I hear Sesshōmaru approach but I am not scare. There is no reason to be scared. He will not choose me, I am certain. But I am curious as to who he will choose, so I will listen. I'm guessing Yin Guāng, she is pretty, experienced, and she will always inflate his ego with her thousands upon thousands of airy compliments.

"Female," Sesshōmaru said, and that was all. Female was a very broad category, but I knew what he meant. Yin Guāng, as I've already stated. A man such as himself would want a 'female' who knew her way around the bedroom.

"Well there is Yin Guāng," said the slave master. I'm certain he pointed to the native beauty, and I was certain that Sesshōmaru must've been standing their slack-jawed as he stared at her. But then he did what I hadn't expected.

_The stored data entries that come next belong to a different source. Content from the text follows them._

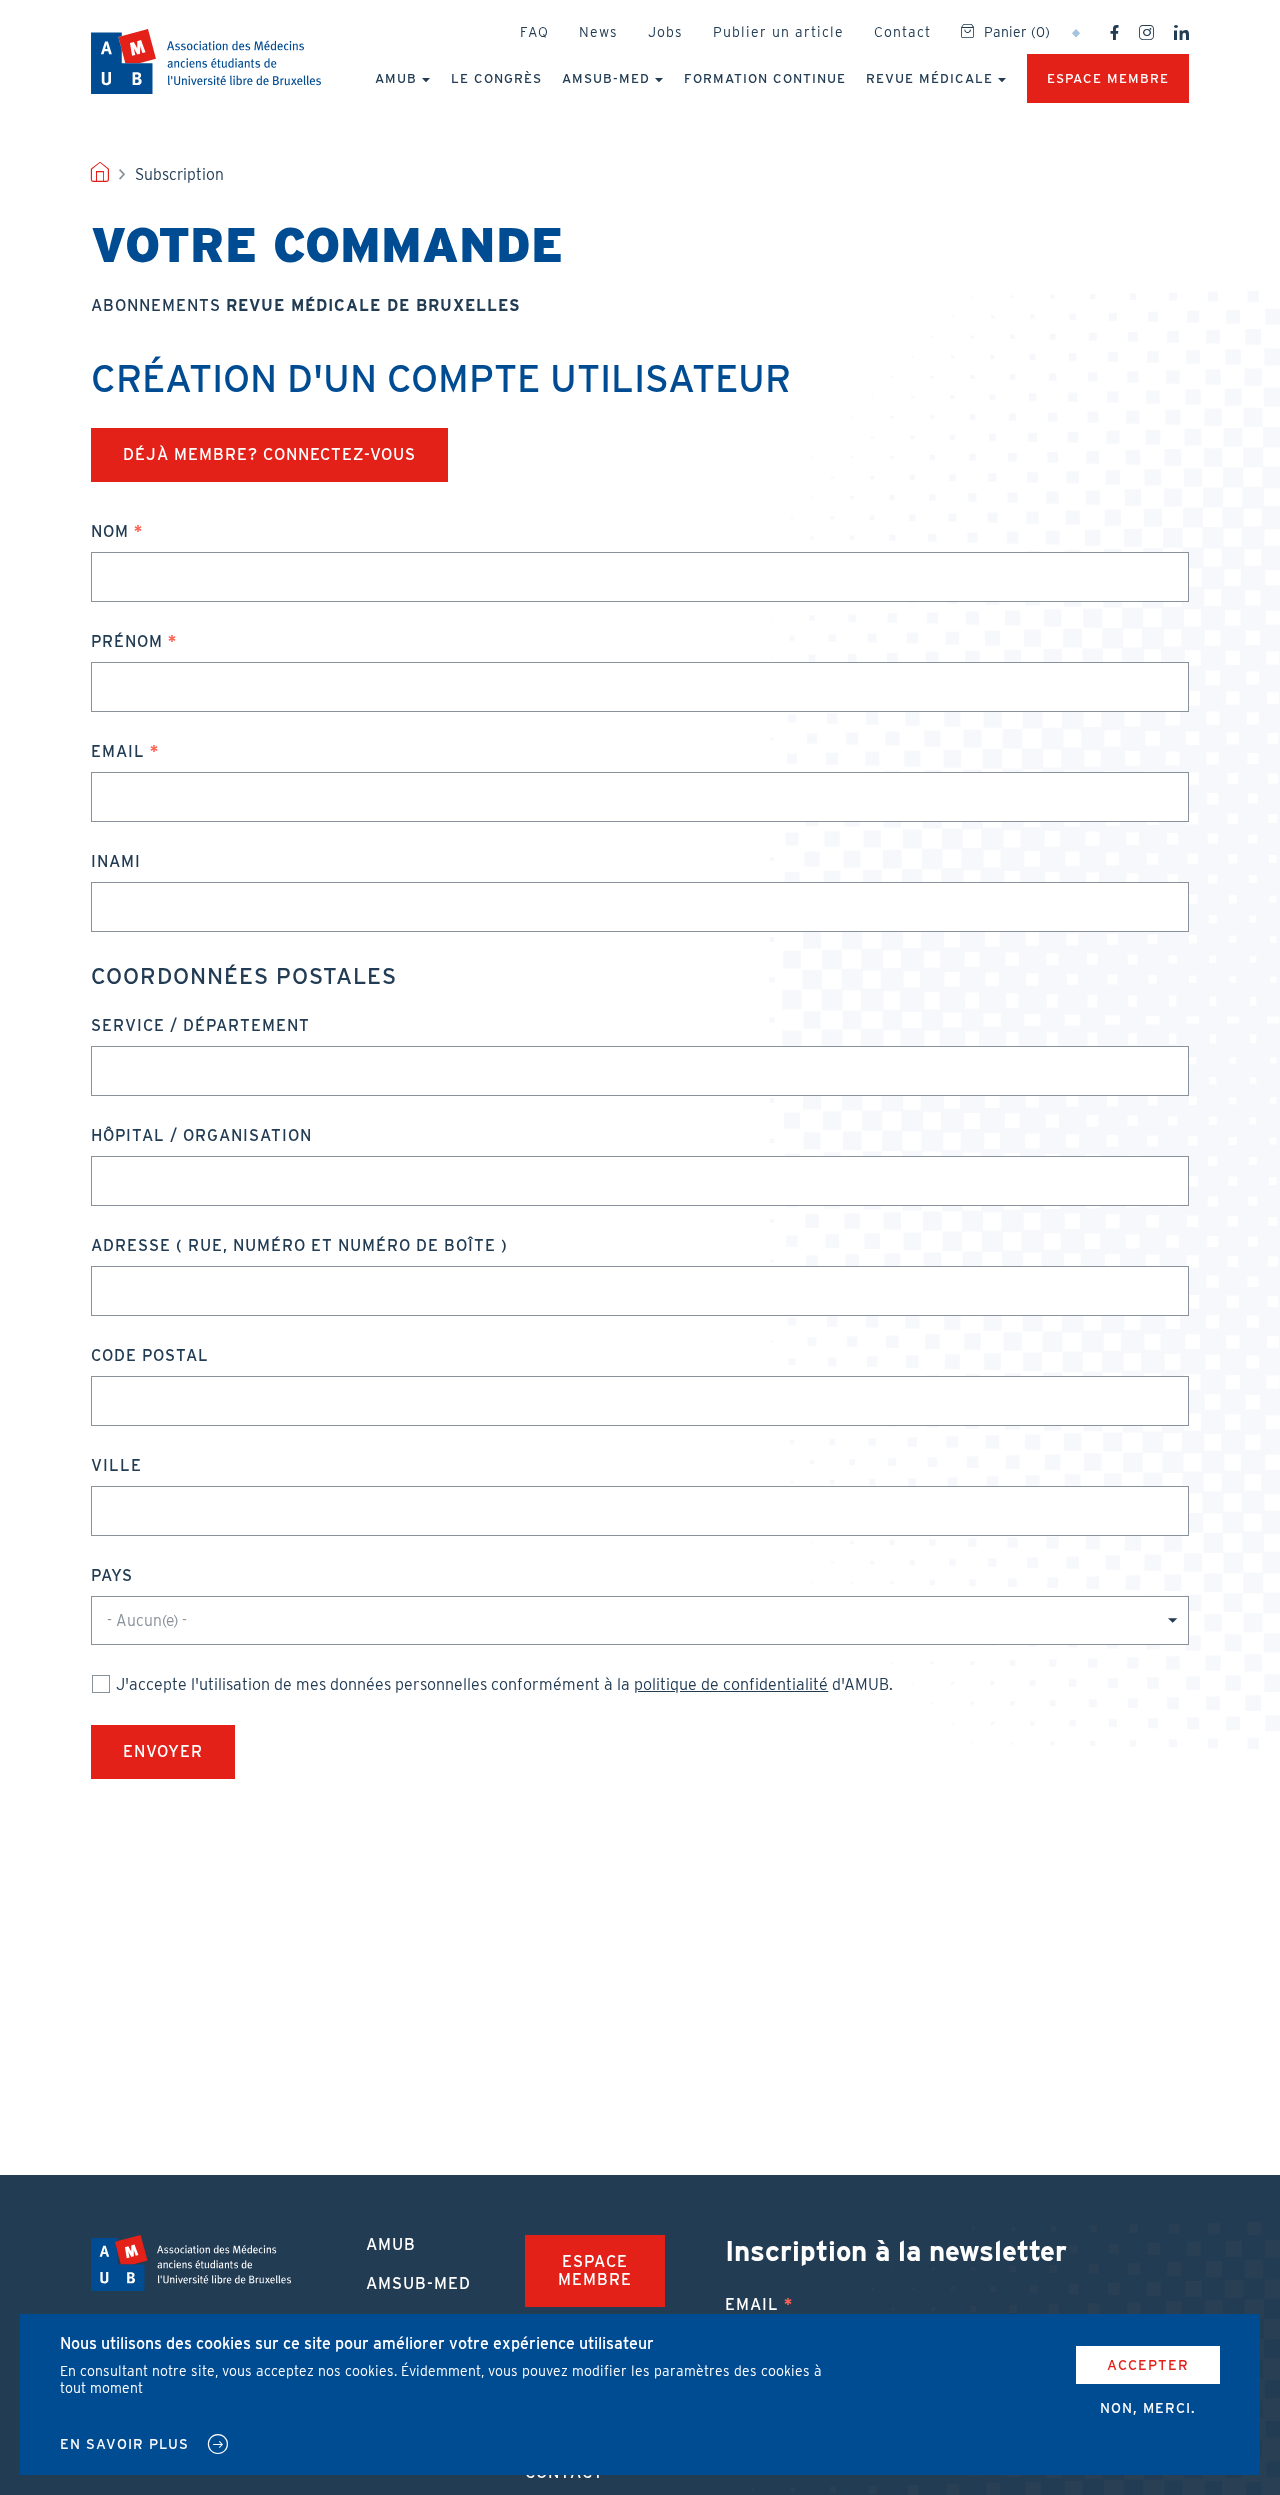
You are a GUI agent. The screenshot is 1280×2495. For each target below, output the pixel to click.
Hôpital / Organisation (201, 1135)
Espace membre (1108, 78)
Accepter (1148, 2365)
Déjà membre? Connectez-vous (269, 454)
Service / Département (200, 1025)
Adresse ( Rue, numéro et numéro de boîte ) (299, 1245)
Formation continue (765, 78)
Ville (116, 1465)
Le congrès (496, 78)
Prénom (127, 641)
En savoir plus (124, 2444)
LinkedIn (1181, 32)
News (598, 32)
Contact (902, 32)
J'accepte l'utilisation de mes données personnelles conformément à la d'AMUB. (504, 1684)
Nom (110, 531)
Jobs (665, 32)
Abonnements (306, 305)
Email (118, 751)
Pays (112, 1575)
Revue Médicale (929, 78)
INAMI (116, 861)
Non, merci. (1148, 2408)
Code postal (150, 1355)
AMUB (206, 61)
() (1017, 32)
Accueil (100, 175)
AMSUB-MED (606, 78)
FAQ (534, 32)
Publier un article (778, 32)
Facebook (1114, 32)
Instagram (1146, 32)
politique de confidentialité (731, 1684)
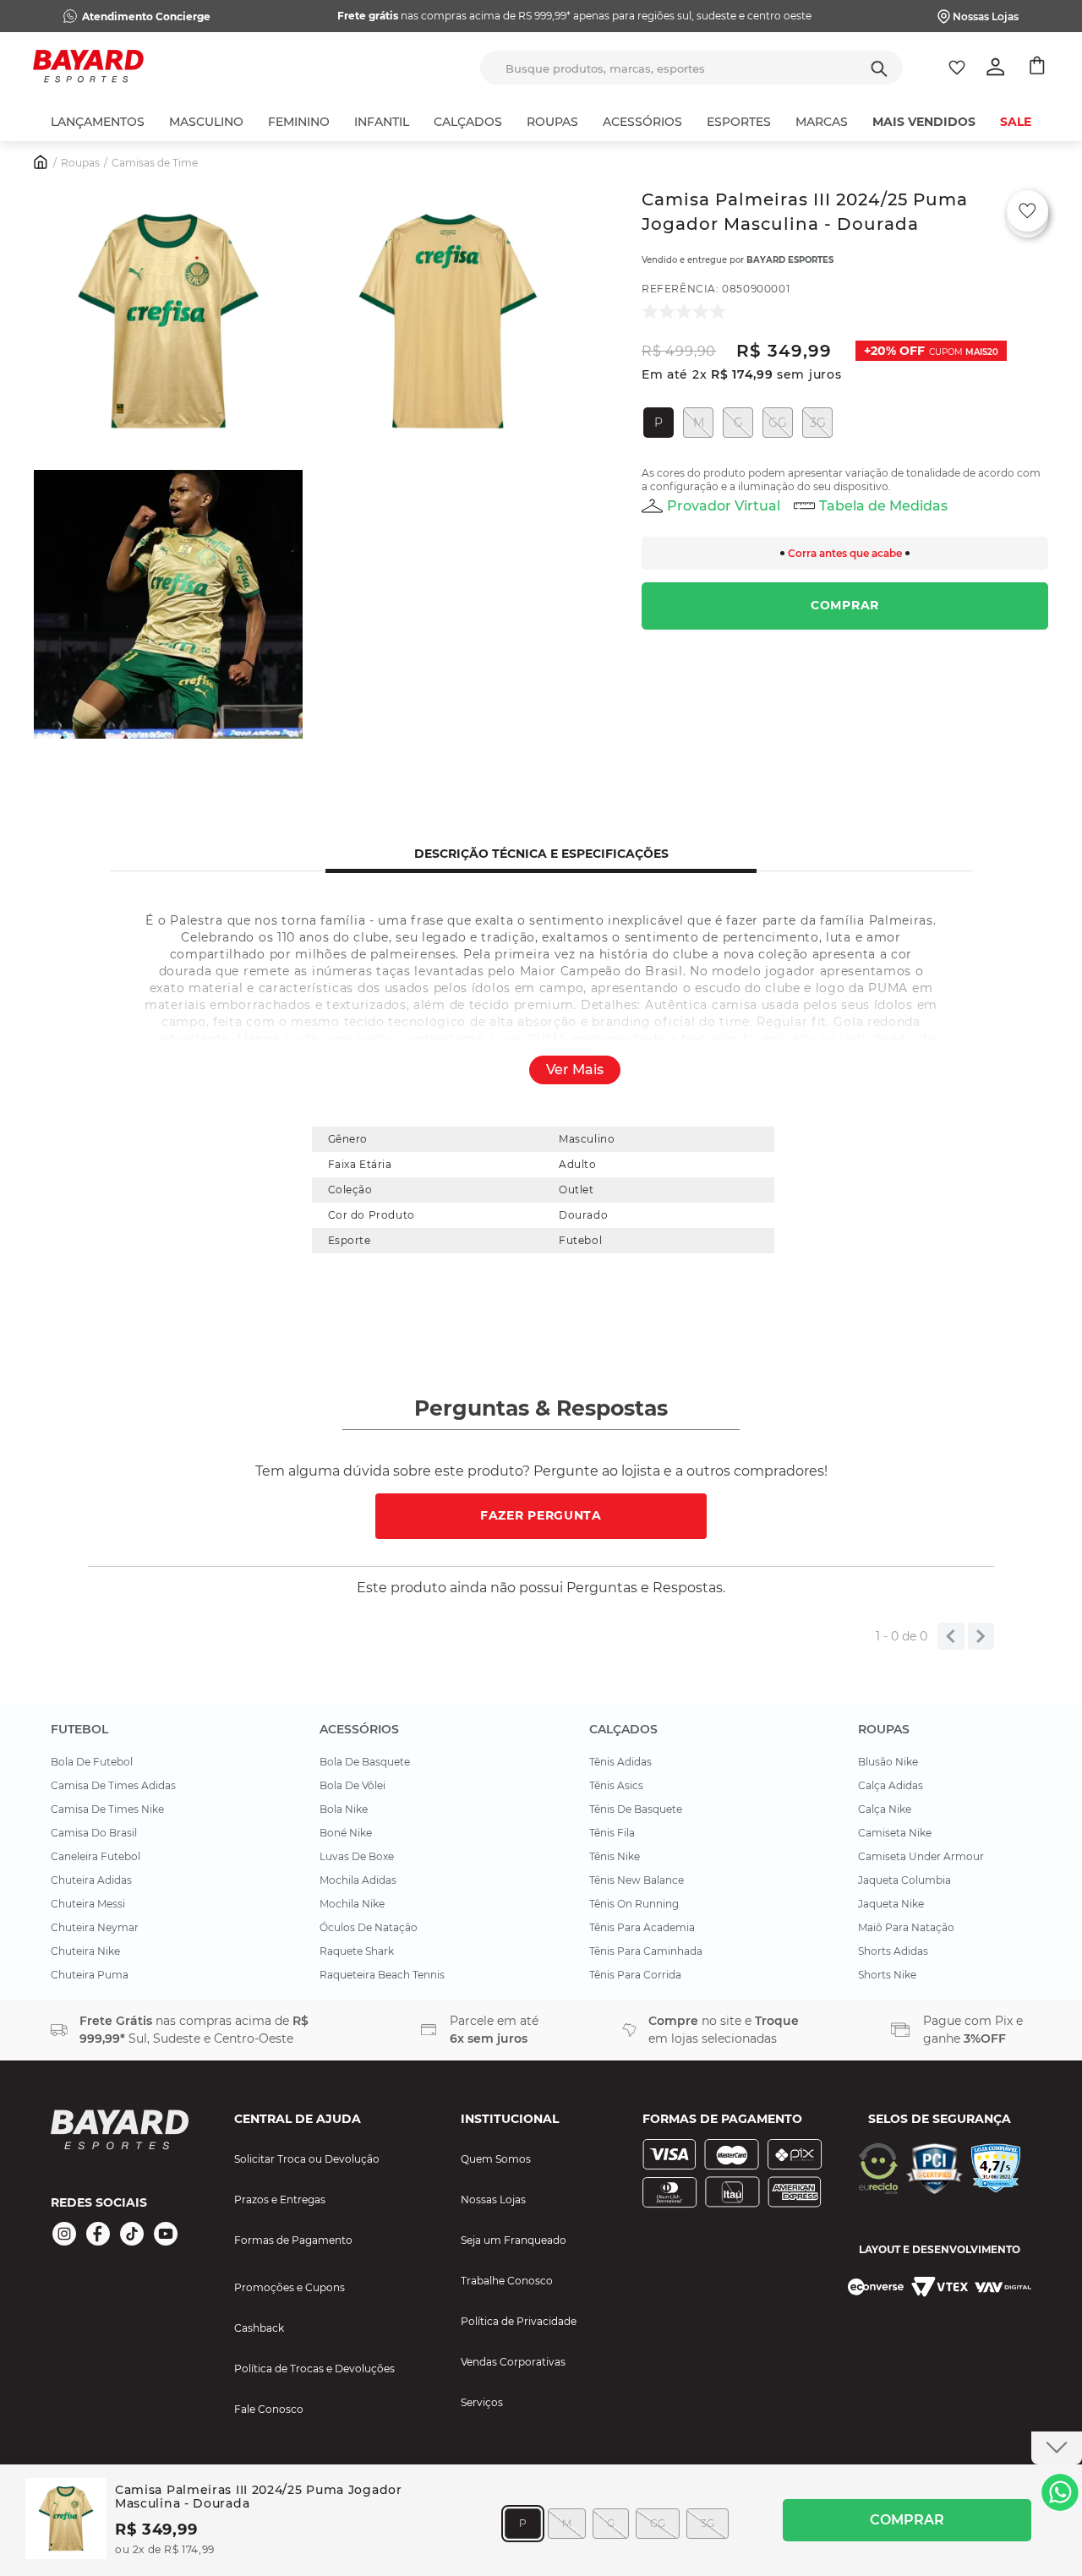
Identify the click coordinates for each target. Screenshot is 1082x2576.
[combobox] (691, 68)
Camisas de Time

"Is it hard to find females that can actually think and are better than a common whore?" Sesshōmaru asked. I was stunned, and also little frightened. The slave master really didn't specialize in Sesshōmaru's type of slave, and he only one girl that fit that type and of course that was me, little ol' Rin from Nihon. Oh Son of Heaven, in that moment I was hoping to heaven and back that the fact I wasn't from here would deter him from buying me.

"Well you can have Rin then, seven pieces of a gold is all I need." I could feel the stairs of both Sesshōmaru and the slave master, and I knew where this was headed. Seven pieces of gold and then I was going to a new home to do who knows what. Certainly I wouldn't be kitchen staff, nor cleaning staff. As I've expressed before, I'm not that type of person.

"Six and you have a deal," said Sesshōmaru all matter of fact-like. I rolled my eyes. He was still bargaining! Damn cheapskate, I was worth a hell of a lot more than just seven pieces of gold, especially since I was the one he was looking for and he was still trying to buy me for six.

I didn't want to be bought. I'd much rather remain merchandise for the rest of my life, even if I would never have someone read me a poem or cherish me as my previous master had. It is better than being some whore for some man who spent his days in a drunken stupor, jotting down the thoughts that skittered across his brain. But I know I have no choice here. I am a slave, to be bought and to be used, without freedom to be myself. And though I will not go happily with the man before me, with this man that is trying to buy me for six pieces of gold to spite a mijiu seller for not lowering his prices for him, I know that this evening I shall be settling down in a new place, a slave to this poet.

"You have a deal."

I closed my eyes, the deal was sealed, there was no escape. Resignation to fate was my one option and here I was, taking it.